◆ TEXT SHOWN
-------------------------

Herbert Spencer – Bleeding Heart?
Even if Spencer was no Social Darwinist, however, we still have good reason to question whether his political views – and his views, in particular, about our obligations to the poor – are defensible. You don’t have to be a social Darwinist to be unjustifiably cold-hearted toward the fate of the worse-off. So do libertarians today have any reason to take on board Spencer’s views about poverty poor relief? Do bleeding-heart libertarians?
As we have seen above, Spencer’s view is that charitable aid to the poor is proper, so long as it is not coercive (i.e. so long as it does not violate the law of equal freedom), and so long as it is not ineffective (i.e. so long as it does not do more harm than good). But aid to the poor, for Spencer, is a kind of charity, not a kind of justice. It is not something that can be claimed by the poor as a matter of right. Already, then, we see one way in which Spencer’s view might fall short by the standards of certain views about social justice.
Some of Spencer’s most controversial claims about the poor arise in his discussions of the ineffectiveness of certain kinds of charitable aid. Spencer is especially concerned to avoid what we would today call moral hazard – situations in which attempts to shield individuals from the consequences of risky behavior encourage them to engage in more risky behavior. Spencer often writes in a way that seems to express disdain for those who are driven by sympathy to help those whose risky behavior gets them into trouble:
Men who are so sympathetic that they cannot let the struggle for existence bring on the unworthy the sufferings consequent on their incapacity or misconduct, are so unsympathetic that they can, deliberately, make the struggle for existence harder for the worthy, and inflict on them and their children artificial evils in addition to the natural evils they have to bear! (“The Sins of Legislators,” in The Man Versus the State)

-------------------------

Records of target positions
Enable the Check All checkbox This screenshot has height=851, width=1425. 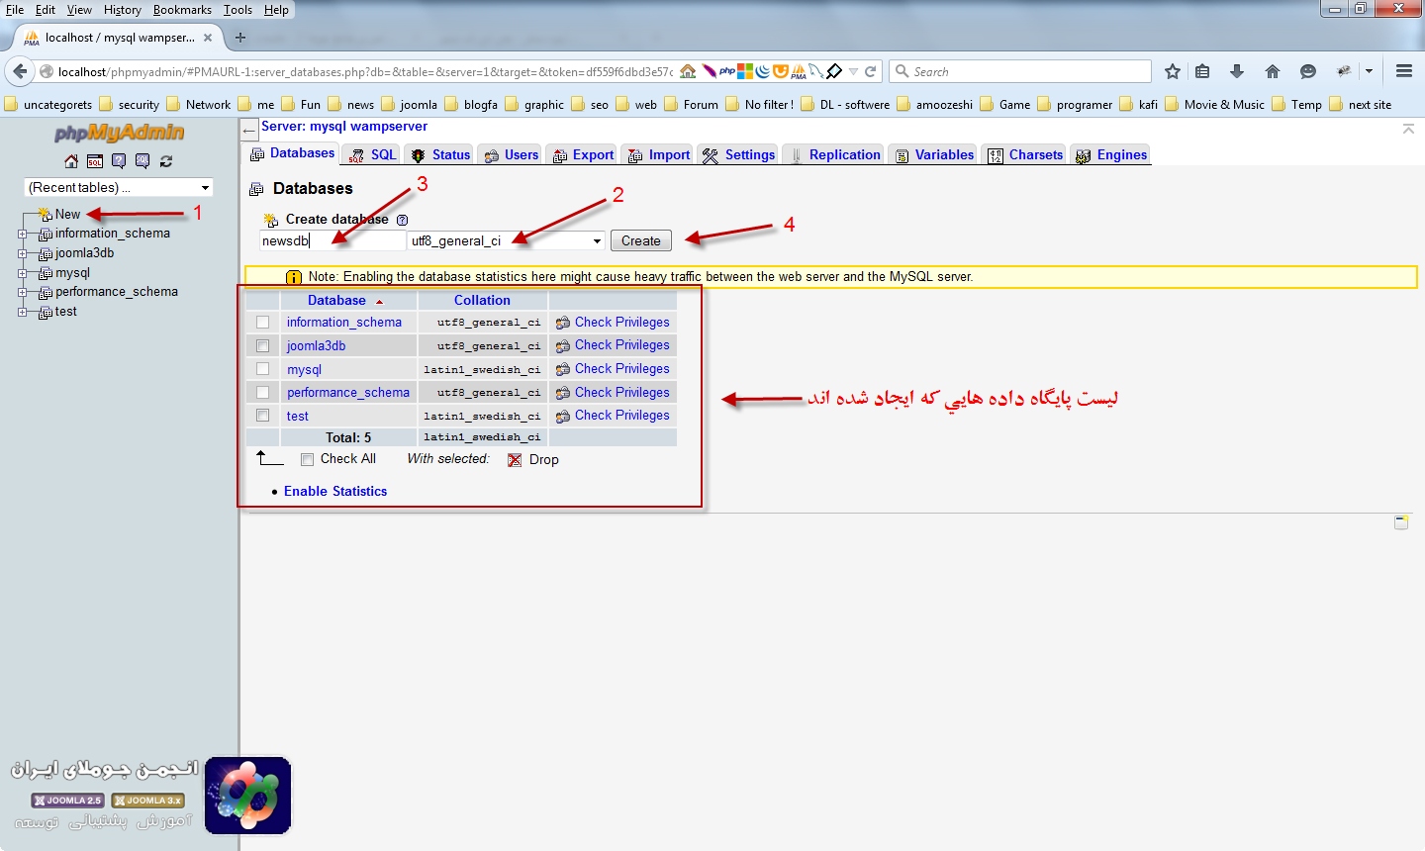[307, 459]
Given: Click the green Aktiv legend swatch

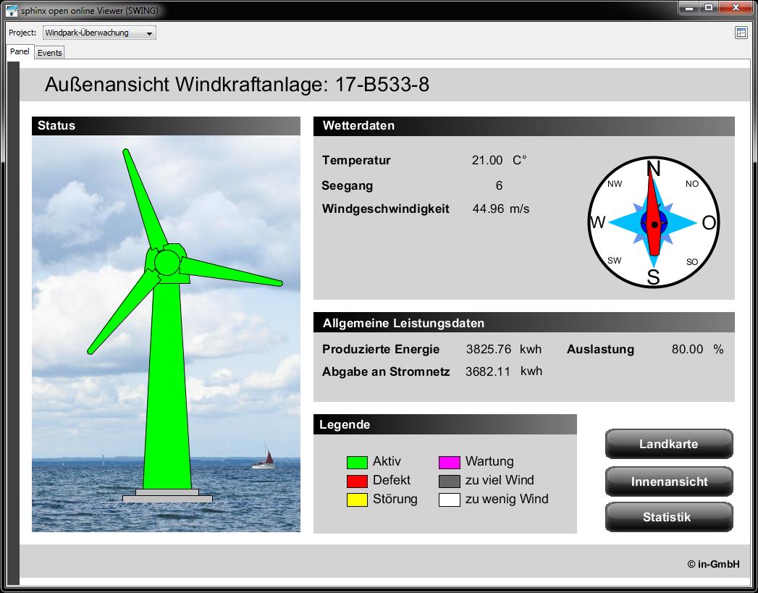Looking at the screenshot, I should point(357,462).
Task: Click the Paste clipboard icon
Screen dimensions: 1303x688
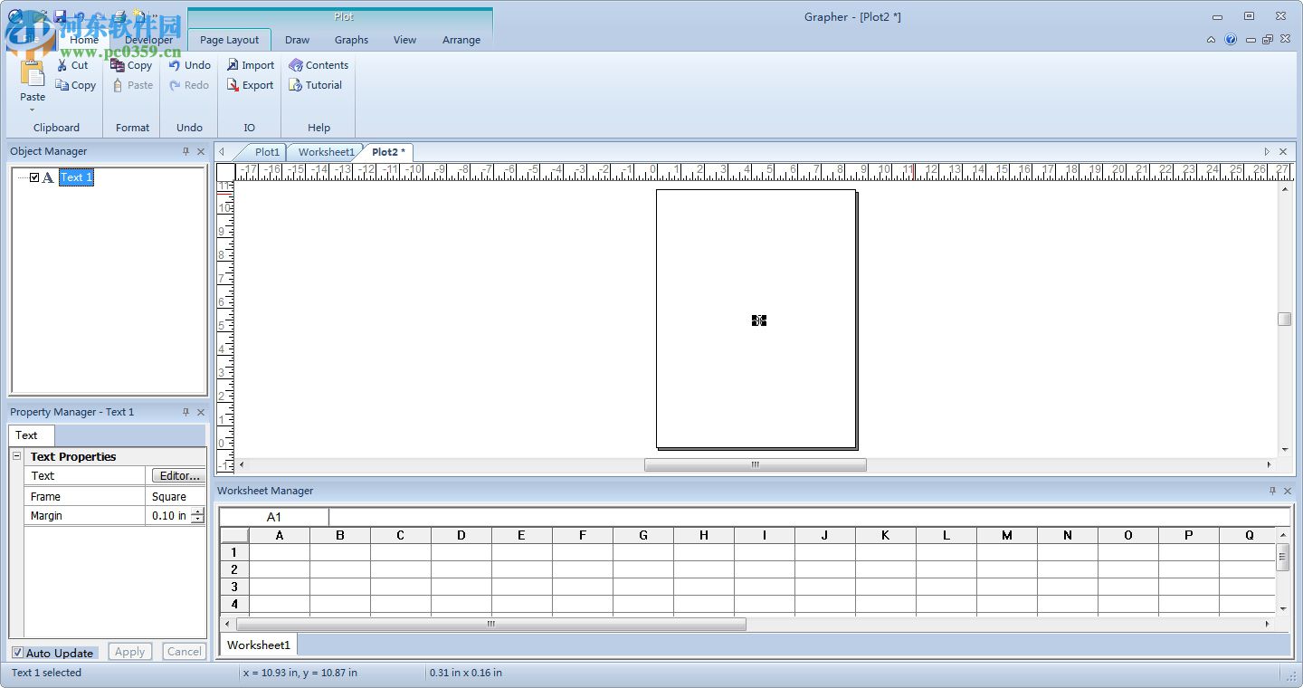Action: 33,74
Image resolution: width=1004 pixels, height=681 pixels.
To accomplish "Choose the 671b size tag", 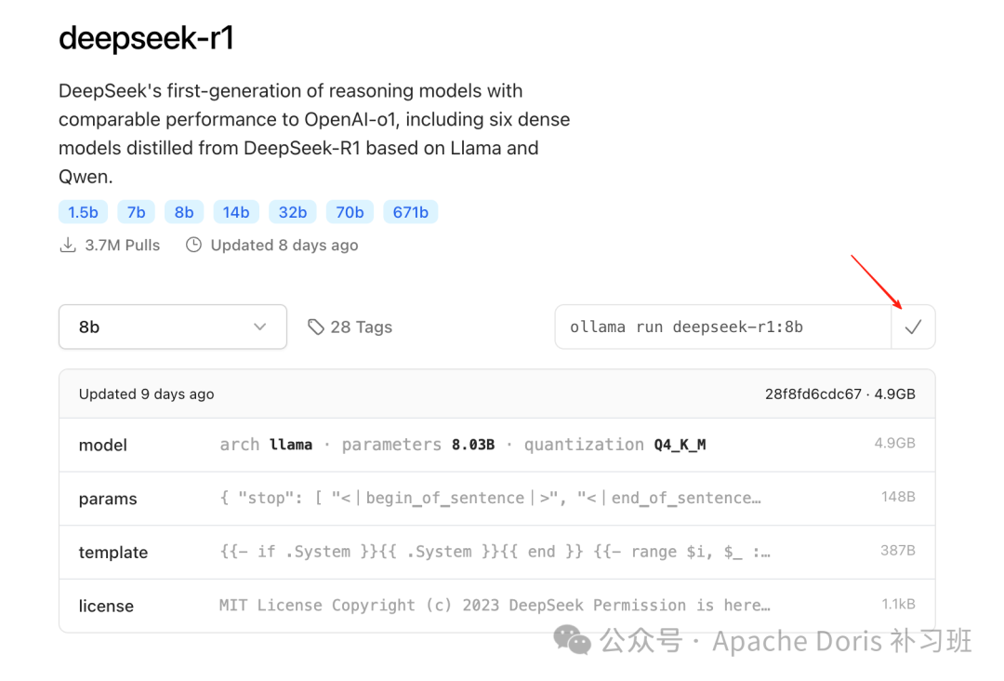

-------------------------

Reproduce the part of the passage on Herbert Spencer between "As we have seen" and "about social justice.", inclusive.

As we have seen above, Spencer’s view is that charitable aid to the poor is proper, so long as it is not coercive (i.e. so long as it does not violate the law of equal freedom), and so long as it is not ineffective (i.e. so long as it does not do more harm than good). But aid to the poor, for Spencer, is a kind of charity, not a kind of justice. It is not something that can be claimed by the poor as a matter of right. Already, then, we see one way in which Spencer’s view might fall short by the standards of certain views about social justice.